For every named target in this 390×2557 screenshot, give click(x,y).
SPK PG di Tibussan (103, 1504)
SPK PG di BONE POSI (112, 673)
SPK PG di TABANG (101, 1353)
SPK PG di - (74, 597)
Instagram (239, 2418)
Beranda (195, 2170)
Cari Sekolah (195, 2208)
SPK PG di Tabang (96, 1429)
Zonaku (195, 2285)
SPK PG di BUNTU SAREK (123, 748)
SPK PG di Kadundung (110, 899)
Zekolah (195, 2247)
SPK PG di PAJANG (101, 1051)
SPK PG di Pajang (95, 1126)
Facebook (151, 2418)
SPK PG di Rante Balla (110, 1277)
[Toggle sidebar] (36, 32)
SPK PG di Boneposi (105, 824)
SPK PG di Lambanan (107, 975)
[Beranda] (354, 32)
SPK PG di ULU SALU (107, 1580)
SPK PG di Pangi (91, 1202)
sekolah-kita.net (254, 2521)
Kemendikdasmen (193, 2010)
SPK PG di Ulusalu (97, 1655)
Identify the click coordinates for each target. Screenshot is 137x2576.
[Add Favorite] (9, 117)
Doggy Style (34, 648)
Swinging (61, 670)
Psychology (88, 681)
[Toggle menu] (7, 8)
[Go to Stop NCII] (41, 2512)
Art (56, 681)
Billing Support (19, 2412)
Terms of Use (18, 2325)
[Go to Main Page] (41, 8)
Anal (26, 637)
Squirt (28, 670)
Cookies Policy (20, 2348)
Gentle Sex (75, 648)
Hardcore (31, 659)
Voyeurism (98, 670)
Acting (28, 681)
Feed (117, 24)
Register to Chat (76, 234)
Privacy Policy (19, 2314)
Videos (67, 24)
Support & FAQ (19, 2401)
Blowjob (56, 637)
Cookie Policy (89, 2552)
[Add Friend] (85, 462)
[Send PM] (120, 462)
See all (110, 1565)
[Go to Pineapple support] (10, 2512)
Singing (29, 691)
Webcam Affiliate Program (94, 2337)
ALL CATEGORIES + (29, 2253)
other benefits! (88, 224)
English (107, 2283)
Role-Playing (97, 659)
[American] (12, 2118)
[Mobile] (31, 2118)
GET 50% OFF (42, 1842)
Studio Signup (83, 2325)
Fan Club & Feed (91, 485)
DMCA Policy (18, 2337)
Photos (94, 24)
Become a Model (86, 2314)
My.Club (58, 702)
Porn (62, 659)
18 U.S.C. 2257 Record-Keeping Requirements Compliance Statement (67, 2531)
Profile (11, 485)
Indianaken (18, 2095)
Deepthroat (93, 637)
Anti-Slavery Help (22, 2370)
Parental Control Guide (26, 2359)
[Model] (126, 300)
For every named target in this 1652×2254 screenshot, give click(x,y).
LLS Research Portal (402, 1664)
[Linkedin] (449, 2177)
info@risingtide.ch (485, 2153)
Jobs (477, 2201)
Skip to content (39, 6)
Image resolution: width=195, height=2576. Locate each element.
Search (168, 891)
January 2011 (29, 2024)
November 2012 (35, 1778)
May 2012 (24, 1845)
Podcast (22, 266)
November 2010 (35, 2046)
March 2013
○ ○ ○ ○
▸ TASK PROMPT
Give back exactly the lines above starting at the line where "SPK PG di Tabang (96, 1429)" appears and ending at the line where "[Toggle sidebar] (36, 32)" appears, both included, with no other lines.

▸ ANSWER TO THE EXERCISE
SPK PG di Tabang (96, 1429)
Zonaku (195, 2285)
SPK PG di BUNTU SAREK (123, 748)
SPK PG di Kadundung (110, 899)
Zekolah (195, 2247)
SPK PG di PAJANG (101, 1051)
SPK PG di Pajang (95, 1126)
Facebook (151, 2418)
SPK PG di Rante Balla (110, 1277)
[Toggle sidebar] (36, 32)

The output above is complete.